*About this task*
The entries below contain a stretch that opens with the line containing "Find your polling place (52, 925)" and closes with the line containing "Apply for Financing (66, 2462)"; set down that stretch exactly, both ends included, and nothing else.

*Material provided*
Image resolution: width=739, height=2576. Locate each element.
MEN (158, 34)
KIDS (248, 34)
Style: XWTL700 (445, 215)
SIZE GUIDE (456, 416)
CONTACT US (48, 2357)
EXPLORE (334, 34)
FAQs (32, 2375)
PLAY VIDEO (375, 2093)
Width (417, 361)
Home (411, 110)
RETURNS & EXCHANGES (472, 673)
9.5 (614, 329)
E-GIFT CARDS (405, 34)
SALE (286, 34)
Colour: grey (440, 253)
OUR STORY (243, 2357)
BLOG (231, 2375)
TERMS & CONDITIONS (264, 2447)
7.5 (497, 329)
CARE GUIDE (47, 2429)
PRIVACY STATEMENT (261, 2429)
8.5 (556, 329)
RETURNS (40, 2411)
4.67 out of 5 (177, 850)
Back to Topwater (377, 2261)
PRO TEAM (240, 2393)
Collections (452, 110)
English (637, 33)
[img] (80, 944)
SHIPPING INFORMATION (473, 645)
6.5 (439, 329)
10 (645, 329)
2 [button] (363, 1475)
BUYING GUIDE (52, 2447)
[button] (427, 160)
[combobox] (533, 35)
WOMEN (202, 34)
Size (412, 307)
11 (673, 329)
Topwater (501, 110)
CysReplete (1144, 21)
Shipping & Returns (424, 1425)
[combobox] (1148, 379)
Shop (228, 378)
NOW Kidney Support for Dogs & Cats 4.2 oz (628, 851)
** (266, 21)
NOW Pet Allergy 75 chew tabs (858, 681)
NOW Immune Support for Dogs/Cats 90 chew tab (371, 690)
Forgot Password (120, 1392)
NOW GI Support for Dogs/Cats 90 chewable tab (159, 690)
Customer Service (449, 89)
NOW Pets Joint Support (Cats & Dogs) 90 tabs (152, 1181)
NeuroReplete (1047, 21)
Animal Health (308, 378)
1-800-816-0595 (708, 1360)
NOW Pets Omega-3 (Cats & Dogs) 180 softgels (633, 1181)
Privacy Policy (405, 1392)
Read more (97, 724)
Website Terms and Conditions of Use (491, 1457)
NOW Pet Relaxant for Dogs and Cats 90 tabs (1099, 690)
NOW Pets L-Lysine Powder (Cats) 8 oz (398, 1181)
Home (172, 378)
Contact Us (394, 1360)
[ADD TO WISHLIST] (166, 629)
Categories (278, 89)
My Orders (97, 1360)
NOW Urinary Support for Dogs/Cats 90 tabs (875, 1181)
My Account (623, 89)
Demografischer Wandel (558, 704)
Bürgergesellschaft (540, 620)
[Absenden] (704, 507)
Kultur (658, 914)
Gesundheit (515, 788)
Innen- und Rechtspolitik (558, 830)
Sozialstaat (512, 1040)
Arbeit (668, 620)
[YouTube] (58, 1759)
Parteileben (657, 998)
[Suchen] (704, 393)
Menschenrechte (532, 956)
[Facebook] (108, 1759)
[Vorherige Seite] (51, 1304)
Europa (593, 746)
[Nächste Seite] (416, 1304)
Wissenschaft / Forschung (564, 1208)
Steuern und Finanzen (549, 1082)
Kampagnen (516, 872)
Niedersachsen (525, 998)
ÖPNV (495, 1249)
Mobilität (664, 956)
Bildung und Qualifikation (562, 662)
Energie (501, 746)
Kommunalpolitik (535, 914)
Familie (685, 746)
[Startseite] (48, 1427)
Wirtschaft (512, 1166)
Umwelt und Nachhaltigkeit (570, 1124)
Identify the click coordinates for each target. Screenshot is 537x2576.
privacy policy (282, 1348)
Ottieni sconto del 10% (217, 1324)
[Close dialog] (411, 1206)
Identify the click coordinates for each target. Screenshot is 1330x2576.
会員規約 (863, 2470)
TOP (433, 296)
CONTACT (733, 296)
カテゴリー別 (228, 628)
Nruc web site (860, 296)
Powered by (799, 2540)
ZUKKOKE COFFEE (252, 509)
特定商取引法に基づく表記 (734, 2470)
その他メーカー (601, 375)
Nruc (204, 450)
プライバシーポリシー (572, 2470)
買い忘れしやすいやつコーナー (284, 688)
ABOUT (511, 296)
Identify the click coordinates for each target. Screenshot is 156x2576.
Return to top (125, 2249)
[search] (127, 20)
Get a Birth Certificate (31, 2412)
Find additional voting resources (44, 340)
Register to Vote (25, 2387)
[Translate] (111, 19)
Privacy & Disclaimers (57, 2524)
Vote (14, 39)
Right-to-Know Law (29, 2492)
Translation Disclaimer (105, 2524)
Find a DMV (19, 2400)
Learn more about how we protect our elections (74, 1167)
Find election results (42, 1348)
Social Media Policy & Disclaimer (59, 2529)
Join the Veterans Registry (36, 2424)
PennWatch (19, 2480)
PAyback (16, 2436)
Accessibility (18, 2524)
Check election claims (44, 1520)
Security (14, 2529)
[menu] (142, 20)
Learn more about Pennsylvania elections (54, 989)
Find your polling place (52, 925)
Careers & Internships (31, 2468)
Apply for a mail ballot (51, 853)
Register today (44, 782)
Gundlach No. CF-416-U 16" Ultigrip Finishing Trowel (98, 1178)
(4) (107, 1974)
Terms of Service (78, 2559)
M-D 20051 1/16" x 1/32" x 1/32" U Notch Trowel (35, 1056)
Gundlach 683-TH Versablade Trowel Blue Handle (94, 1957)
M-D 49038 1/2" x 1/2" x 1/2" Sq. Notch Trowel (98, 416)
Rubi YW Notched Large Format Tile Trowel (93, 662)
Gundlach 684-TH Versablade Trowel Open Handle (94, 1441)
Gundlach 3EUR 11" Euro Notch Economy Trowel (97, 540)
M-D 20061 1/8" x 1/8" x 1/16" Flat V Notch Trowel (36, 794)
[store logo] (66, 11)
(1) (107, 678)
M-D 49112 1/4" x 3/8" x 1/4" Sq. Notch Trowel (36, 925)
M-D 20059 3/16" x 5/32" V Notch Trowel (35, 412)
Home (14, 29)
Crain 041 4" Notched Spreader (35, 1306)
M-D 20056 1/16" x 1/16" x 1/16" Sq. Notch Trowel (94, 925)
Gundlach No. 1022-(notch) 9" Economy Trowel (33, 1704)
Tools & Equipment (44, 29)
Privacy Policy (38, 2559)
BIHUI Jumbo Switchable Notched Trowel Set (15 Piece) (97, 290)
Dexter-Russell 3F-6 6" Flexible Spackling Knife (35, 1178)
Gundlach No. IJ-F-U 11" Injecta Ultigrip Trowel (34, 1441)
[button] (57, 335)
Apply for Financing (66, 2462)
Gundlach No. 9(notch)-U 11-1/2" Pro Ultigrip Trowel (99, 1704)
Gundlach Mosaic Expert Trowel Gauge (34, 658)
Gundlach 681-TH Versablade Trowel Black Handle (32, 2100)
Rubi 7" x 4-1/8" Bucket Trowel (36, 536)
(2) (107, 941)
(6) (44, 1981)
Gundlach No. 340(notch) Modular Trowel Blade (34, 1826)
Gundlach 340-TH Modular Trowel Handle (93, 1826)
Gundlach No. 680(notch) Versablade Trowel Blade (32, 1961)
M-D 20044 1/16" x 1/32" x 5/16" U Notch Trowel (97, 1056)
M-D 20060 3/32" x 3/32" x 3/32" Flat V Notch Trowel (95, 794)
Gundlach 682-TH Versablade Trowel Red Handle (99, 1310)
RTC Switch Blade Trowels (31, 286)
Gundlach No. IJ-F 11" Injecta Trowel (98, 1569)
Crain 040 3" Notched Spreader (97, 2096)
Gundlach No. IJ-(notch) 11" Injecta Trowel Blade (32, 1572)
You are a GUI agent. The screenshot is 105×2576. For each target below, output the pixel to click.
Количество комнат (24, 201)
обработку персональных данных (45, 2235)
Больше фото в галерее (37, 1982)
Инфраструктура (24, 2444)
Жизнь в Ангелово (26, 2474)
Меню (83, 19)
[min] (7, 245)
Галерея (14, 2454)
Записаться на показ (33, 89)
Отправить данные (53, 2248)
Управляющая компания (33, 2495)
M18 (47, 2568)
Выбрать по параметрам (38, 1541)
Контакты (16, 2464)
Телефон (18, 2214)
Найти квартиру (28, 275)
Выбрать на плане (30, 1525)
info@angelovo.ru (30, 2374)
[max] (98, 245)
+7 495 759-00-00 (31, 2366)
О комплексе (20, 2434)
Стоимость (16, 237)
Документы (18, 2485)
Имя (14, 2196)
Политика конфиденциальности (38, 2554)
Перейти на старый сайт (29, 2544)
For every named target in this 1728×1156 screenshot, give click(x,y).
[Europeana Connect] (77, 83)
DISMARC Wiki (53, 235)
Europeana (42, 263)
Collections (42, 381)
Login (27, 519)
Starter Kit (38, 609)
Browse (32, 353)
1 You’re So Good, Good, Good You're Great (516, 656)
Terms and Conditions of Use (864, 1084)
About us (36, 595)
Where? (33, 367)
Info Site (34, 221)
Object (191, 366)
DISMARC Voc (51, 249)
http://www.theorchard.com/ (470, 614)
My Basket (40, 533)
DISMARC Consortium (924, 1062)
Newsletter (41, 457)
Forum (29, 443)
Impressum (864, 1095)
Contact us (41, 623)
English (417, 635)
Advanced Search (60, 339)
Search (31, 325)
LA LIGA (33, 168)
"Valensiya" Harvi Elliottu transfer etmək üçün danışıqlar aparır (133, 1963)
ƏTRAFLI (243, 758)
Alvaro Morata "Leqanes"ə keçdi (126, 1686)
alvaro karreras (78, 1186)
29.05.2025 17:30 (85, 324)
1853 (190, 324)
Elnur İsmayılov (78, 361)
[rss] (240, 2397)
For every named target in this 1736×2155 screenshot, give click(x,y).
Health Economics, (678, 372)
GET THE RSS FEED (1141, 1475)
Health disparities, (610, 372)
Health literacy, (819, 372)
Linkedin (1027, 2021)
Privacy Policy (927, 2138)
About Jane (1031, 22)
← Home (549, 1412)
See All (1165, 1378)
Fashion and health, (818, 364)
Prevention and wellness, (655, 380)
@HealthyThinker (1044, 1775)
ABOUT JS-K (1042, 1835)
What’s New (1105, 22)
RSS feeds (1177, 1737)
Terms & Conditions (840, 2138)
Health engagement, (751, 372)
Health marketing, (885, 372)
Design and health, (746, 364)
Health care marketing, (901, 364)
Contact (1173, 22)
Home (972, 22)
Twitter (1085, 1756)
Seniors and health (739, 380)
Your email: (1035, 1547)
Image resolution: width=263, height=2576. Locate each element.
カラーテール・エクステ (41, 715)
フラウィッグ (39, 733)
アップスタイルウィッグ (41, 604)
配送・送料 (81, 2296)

*Written response*
Find your polling place (52, 925)
Careers & Internships (31, 2468)
Apply for a mail ballot (51, 853)
Register today (44, 782)
Gundlach No. CF-416-U 16" Ultigrip Finishing Trowel (98, 1178)
(4) (107, 1974)
Terms of Service (78, 2559)
M-D 20051 1/16" x 1/32" x 1/32" U Notch Trowel (35, 1056)
Gundlach 683-TH Versablade Trowel Blue Handle (94, 1957)
M-D 49038 1/2" x 1/2" x 1/2" Sq. Notch Trowel (98, 416)
Rubi YW Notched Large Format Tile Trowel (93, 662)
Gundlach 684-TH Versablade Trowel Open Handle (94, 1441)
Gundlach 3EUR 11" Euro Notch Economy Trowel (97, 540)
M-D 20061 1/8" x 1/8" x 1/16" Flat V Notch Trowel (36, 794)
[store logo] (66, 11)
(1) (107, 678)
M-D 49112 1/4" x 3/8" x 1/4" Sq. Notch Trowel (36, 925)
M-D 20059 3/16" x 5/32" V Notch Trowel (35, 412)
Home (14, 29)
Crain 041 4" Notched Spreader (35, 1306)
M-D 20056 1/16" x 1/16" x 1/16" Sq. Notch Trowel (94, 925)
Gundlach No. 1022-(notch) 9" Economy Trowel (33, 1704)
Tools & Equipment (44, 29)
Privacy Policy (38, 2559)
BIHUI Jumbo Switchable Notched Trowel Set (15 Piece) (97, 290)
Dexter-Russell 3F-6 6" Flexible Spackling Knife (35, 1178)
Gundlach No. IJ-F-U 11" Injecta Ultigrip Trowel (34, 1441)
[button] (57, 335)
Apply for Financing (66, 2462)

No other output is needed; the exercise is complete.